Must be worth a bob or two, this," says Jonathan Pryce's Davies, surveying the flotsam a shipwrecked life has washed up in a room in Shepherd's Bush. But not three, one thinks of the mounds of furniture, crates, and crockery, all the brown of lavatory and tobacco stains. The tramp says he left his wife when he came across a saucepan with her dirty underwear in it. Now he's living in one.
As Christopher Morahan's near-flawless production shows, there is gold to be mined from the detritus of these men's lives and their worn scraps of dialogue. The tramp's gratitude when Aston (Peter McDonald) offers him the shelter of his squalid, impersonal room soon turns to resentment when Aston ignores him. He pleadingly, then roughly asserts his humanity to Aston and to his brother, Mick (Sam Spruell), the thug who owns the house. Aston and Mick, on stage together only once, pass in silence.
Davies can be and has been played as a monster from the depths or a voice in the wilderness, but Pryce's tramp is precisely, painfully real. His scraggy beard, his back hunched in defensiveness or pretended sagacity, his grumbling and his whine are those of a homeless man whose desperate sycophancy swivels from brother to brother. Pryce's helplessness and bewilderment – he is the only character who behaves normally – make him our surrogate, but we can see, as he does not, that he is being used by the brothers, who cannot communicate directly and will be discarded when they do.

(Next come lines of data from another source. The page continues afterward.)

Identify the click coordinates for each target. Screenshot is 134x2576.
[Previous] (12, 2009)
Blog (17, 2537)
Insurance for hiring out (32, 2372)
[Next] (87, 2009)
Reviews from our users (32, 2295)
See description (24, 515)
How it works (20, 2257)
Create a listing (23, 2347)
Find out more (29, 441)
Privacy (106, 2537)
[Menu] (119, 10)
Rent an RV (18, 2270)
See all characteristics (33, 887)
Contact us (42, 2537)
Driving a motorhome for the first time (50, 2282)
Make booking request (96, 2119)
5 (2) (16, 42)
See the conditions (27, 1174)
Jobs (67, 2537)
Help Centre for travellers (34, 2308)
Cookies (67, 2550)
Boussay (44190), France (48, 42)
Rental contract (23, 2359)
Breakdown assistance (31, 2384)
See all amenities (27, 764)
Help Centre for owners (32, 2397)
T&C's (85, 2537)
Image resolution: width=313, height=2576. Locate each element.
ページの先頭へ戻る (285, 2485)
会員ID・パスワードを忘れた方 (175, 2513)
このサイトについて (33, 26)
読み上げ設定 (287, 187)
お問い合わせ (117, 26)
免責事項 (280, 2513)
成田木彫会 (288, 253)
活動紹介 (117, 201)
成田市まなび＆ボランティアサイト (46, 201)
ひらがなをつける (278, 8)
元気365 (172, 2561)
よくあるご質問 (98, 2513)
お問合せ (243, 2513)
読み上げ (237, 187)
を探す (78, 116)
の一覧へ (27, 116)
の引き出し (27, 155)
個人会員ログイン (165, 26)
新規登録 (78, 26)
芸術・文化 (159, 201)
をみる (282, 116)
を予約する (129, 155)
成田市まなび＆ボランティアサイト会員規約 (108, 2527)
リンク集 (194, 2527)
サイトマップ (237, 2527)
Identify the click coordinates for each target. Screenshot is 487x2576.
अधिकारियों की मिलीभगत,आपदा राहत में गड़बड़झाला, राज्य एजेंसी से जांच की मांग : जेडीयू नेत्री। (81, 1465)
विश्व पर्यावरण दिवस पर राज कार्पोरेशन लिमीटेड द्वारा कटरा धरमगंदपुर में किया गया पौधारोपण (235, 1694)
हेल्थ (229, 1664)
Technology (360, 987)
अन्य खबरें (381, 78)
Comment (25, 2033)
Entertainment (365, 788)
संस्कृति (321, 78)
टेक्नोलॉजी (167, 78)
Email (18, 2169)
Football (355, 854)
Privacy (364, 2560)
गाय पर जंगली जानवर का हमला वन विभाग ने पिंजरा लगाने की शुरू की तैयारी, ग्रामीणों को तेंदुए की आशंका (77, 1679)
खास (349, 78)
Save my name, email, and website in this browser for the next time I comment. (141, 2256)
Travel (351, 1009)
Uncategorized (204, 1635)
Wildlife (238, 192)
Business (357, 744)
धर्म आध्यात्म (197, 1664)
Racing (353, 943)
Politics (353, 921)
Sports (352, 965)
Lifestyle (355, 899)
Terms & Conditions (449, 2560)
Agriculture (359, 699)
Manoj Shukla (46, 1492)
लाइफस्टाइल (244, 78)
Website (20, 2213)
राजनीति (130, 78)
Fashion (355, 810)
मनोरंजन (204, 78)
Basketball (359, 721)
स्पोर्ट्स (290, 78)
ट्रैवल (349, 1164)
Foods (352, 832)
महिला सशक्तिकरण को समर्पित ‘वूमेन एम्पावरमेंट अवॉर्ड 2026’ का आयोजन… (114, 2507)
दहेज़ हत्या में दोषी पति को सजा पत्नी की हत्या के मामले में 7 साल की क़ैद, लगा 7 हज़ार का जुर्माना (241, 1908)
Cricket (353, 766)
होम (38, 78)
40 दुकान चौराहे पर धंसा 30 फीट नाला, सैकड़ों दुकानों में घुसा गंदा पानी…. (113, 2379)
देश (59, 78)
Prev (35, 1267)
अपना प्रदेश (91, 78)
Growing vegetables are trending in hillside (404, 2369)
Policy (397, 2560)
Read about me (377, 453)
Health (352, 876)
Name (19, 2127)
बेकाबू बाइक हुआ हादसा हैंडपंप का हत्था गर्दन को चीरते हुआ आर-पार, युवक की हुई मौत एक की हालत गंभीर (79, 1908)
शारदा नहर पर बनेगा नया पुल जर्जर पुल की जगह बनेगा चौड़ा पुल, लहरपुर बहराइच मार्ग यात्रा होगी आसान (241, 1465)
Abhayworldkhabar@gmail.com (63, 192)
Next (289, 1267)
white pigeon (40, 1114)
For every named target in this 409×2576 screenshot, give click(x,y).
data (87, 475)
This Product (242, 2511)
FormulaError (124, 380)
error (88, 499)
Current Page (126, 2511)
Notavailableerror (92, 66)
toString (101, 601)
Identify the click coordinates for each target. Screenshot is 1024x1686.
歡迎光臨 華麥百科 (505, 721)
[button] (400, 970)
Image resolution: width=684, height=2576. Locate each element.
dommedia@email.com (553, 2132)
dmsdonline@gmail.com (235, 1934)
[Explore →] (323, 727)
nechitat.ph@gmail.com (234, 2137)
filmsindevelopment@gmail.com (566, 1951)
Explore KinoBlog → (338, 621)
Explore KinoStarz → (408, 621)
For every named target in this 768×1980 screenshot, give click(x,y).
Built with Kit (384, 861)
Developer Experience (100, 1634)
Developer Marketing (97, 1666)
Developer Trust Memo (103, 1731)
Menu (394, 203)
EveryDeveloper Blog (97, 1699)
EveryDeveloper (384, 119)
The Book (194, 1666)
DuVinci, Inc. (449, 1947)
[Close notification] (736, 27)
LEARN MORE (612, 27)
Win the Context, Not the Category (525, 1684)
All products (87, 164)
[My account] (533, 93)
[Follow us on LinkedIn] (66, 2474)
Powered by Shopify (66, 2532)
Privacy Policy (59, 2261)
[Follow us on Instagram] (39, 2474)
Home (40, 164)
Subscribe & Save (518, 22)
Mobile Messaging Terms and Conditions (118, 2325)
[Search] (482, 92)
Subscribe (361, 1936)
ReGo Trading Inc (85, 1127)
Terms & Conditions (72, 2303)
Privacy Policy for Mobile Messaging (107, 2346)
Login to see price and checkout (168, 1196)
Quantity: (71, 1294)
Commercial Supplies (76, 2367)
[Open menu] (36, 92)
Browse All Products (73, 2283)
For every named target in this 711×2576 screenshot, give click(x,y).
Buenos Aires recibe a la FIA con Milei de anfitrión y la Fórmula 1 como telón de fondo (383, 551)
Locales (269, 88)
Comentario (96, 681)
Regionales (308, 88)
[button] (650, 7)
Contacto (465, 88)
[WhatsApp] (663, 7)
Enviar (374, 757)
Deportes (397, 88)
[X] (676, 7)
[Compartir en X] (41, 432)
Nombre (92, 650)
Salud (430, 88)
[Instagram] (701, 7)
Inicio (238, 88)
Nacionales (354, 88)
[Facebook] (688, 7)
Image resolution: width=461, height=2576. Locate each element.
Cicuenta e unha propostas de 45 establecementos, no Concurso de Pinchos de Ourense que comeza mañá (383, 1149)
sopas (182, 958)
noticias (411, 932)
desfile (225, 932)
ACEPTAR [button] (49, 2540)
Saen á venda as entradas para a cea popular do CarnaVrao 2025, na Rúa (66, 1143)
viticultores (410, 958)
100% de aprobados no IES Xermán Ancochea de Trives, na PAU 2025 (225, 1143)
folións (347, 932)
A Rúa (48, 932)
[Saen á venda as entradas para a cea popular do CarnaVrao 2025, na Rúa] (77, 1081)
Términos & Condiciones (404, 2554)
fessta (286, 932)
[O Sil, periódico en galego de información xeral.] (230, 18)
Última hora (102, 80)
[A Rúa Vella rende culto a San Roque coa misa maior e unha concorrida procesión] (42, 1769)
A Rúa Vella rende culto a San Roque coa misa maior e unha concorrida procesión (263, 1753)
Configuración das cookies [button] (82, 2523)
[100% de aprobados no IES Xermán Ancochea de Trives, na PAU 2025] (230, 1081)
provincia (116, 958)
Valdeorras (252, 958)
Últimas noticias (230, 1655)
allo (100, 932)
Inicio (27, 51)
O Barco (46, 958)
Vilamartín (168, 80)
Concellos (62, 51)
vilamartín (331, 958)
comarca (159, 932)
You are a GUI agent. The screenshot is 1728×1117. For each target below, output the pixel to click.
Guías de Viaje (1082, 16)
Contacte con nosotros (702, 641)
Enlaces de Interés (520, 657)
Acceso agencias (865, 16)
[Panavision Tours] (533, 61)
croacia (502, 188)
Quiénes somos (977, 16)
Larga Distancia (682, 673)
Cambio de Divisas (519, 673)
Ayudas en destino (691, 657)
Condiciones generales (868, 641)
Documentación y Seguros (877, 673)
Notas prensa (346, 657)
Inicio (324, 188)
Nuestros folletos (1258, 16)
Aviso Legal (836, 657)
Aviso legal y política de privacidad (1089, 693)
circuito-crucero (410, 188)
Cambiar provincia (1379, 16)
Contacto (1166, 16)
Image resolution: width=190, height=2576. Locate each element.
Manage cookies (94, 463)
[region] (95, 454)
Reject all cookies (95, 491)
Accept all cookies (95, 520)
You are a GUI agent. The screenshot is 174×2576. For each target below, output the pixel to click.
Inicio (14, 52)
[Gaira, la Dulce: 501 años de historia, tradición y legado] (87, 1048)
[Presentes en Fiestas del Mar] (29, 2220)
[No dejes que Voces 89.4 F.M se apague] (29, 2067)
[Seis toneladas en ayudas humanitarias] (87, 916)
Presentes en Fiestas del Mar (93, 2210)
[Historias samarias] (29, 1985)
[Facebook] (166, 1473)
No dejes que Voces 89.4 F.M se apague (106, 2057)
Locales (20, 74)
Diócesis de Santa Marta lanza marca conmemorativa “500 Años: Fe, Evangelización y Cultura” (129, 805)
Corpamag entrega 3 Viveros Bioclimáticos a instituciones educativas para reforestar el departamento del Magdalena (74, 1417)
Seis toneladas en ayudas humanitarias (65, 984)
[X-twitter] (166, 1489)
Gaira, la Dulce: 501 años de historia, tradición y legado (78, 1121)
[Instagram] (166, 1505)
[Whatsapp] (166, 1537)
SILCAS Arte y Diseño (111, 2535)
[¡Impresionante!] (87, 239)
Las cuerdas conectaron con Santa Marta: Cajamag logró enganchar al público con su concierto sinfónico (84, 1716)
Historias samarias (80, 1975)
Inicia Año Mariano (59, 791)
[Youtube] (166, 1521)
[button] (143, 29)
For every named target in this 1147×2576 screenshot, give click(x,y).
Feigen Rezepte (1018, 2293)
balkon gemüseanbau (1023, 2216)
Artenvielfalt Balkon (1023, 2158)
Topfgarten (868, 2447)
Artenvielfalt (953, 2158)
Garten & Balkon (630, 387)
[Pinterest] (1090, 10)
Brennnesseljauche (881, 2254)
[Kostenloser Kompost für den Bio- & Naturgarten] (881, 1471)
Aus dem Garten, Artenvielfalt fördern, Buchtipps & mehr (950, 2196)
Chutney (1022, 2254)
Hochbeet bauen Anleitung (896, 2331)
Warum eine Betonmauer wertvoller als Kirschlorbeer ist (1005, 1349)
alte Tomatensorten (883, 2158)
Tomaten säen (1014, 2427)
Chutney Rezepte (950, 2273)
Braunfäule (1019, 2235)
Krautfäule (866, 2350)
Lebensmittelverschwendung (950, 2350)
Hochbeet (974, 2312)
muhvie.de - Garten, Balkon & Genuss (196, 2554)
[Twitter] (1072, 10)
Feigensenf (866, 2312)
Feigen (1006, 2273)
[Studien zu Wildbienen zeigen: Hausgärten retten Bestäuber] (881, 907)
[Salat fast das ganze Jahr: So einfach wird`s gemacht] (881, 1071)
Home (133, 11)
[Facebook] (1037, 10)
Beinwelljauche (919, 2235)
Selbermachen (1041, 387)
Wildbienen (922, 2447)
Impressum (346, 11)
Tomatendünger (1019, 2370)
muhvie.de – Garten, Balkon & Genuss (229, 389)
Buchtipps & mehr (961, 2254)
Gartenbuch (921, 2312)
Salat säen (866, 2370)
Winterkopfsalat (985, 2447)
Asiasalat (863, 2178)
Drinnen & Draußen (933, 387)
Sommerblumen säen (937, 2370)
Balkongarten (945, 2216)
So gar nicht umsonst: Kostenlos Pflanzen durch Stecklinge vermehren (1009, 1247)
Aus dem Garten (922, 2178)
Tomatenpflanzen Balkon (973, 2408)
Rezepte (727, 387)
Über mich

When Davies and Mick are the contenders, the tramp has our pity. Though Spruell brings the needed excitement to the play, he swaggers a bit too much. His cat-and-mouse teasing could be silkier and more offhand. But with Aston's long speech about being sectioned and forced to have electroshock therapy, our allegiance shifts. Like Pryce, McDonald never stoops to ingratiation. Instead this wonderful actor holds Aston's heart as if it were a small, frightened bird, then lets it go.
What I missed in this production was a feeling of mystery – was it simply that the lighting was too bright? But the responsibility for the wrong kind of discomfort must rest with Pinter, who has always made me feel that his plays are a form of secret exhibitionism, that he is really on the side of the torturers.